L’individualisation et la médicalisation de l’alimentation, mais aussi le développement de l’industrialisation des processus de production conduit une part de plus en plus importante de la population à s’interroger sur ce qu’elle mange. « En plus des questions relatives à la régulation des quantités ingérées, celles liées aux propriétés et qualités intrinsèques des produits sont de plus en plus importantes. Les crises alimentaires de la fin du XXe siècle et du début du XXIe ont ébranlé la confiance et amplifié le sentiment d’aliénation de la population à l’égard de l’alimentation industrielle », souligne Estelle Masson (Brest).
À cette crise de confiance vis-à-vis des produits transformés s’ajoute une crise identitaire, plus profonde. De fait, chaque année - notamment avec l’arrivée des beaux jours - les femmes rêvent de ressembler aux mannequins filiformes des couvertures de magazines et suivent pour cela les derniers régimes à la mode préconisés par les médias (lire aussi p 23). Tout se passe alors comme si ces régimes devaient dicter leurs moindres faits et gestes. « Dans le domaine de l’alimentation, le régime semble jouer un rôle équivalent à celui rempli - dans le domaine de la morale - par ledirecteur de conscienceil y a plusieurs siècles. Il vise à réguler les comportements et propose des solutions pour y parvenir. Mais, contrairement aux conseils prodigués par un directeur de conscience, ceux distillés par les régimes ne sont souvent pas personnalisés », note Estelle Masson. De fait, d’après une enquête (1) menée auprès de femmes ayant déjà suivi un régime amaigrissant, seules 7 % déclaraient se faire suivre par un médecin durant celui-ci et il est certain que cette proportion est bien plus faible lorsqu’il s’agit de régimes répondant à des motivations éthiques et/ou politiques (végétarisme, véganisme…).

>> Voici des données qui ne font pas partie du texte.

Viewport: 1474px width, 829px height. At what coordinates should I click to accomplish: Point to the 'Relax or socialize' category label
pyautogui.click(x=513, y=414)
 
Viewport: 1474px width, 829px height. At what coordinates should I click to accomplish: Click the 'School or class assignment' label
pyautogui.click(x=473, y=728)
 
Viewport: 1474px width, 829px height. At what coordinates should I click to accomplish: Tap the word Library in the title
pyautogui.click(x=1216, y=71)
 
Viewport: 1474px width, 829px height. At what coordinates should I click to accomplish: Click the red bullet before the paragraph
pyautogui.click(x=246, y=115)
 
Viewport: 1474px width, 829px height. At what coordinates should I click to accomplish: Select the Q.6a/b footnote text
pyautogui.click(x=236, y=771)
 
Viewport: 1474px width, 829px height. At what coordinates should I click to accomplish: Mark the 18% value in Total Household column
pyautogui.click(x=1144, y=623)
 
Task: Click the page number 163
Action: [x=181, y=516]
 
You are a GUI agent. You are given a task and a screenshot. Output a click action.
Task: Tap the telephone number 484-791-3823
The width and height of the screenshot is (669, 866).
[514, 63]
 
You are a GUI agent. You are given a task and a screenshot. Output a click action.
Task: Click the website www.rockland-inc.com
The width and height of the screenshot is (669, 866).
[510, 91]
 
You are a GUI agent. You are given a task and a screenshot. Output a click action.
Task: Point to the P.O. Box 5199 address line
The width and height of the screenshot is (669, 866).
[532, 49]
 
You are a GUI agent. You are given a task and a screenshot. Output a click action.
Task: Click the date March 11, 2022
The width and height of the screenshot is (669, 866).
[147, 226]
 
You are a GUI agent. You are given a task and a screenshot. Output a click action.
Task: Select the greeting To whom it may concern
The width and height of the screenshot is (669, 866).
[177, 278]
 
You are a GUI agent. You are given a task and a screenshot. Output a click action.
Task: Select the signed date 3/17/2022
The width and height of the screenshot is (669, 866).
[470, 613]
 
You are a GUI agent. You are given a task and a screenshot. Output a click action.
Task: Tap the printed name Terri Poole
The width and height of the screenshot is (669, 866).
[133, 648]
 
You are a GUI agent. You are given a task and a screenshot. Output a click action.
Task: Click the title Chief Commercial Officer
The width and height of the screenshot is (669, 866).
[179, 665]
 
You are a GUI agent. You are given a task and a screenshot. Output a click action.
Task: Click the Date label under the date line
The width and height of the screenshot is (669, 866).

Nouvelles formes de partage.
Autre dénominateur commun aux régimes alimentaires : leur caractère excluant. « L’adoption individuelle d’un régime alimentaire particulier qui diffère de celui des autres membres de la collectivité empêche de participer pleinement au rituel social du repas », précise Estelle Masson. Plus d’une femme sur cinq (1) évite en effet les relations sociales et les dîners entre amis le temps de leur régime amaigrissant.
La progression des pratiques de régimes au sein de la population n’a toutefois pas que des désavantages. Elle pourrait, dans certaines conditions, contribuer à résoudre le malaise alimentaire actuellement perceptible en France. « Rien n’empêche d’imaginer que lorsque chaque individu aura réformé son alimentation - en adoptant un ensemble de règles lui permettant d’opérer des choix éclairés et pertinents dans le vaste éventail de l’offre alimentaire actuelle - les pathologies liées à une mauvaise alimentation diminueront tout comme s’amoindrira le sentiment d’aliénation ressenti par de nombreux consommateurs à l’égard de l’alimentation moderne », suggère-t-elle.
La pratique de régimes crée également de nouvelles formes de partage de sociabilité alimentaire. « Au partage alimentaire charnel et réel (autour d’une table), se substitue le partage numérique des nourritures », résume Estelle Masson. De fait, dans les forums de discussion et les blogs où les consommateurs relatent leurs pratiques culinaires et les différents régimes effectués, se tissent des liens grâce à l’alimentation. Une étude portant sur les réseaux sociaux (3) met également en exergue le fait que les femmes présentant des troubles du comportement alimentaire accordent de l’importance au fait de pouvoir échanger en ligne avec des personnes présentant des troubles similaires.
Toutefois, une chose est sûre, parmi la jungle des régimes - proposés sur Internet ou dans les livres - « ceux qui optent pour les régimes s’appuyant sur des principes simples (ne pas manger en dehors des repas, manger varié, avec modération…) semblent jouir d’un rapport à l’alimentation plus serein », conclut Estelle Masson.
Entretien avec Estelle Masson, Maître de conférences en psychologie sociale à l’université de Bretagne occidentale.
(1) Masson E., (2004) Le mincir, le grossir, le rester mince. Rapport au corps et au poids et pratiques de restriction alimentaire. Cahiers de l’OCHA, 2004, n°10, p. 26-46.
(2) CREDOC (2008) Baromètre de la perception de l’alimentation, Baromètre n°3.
(3) La sociabilité « Ana-mia » : une approche des troubles alimentaires par les réseaux sociaux en ligne et hors ligne, programme de recherche ANR-09-ALIA.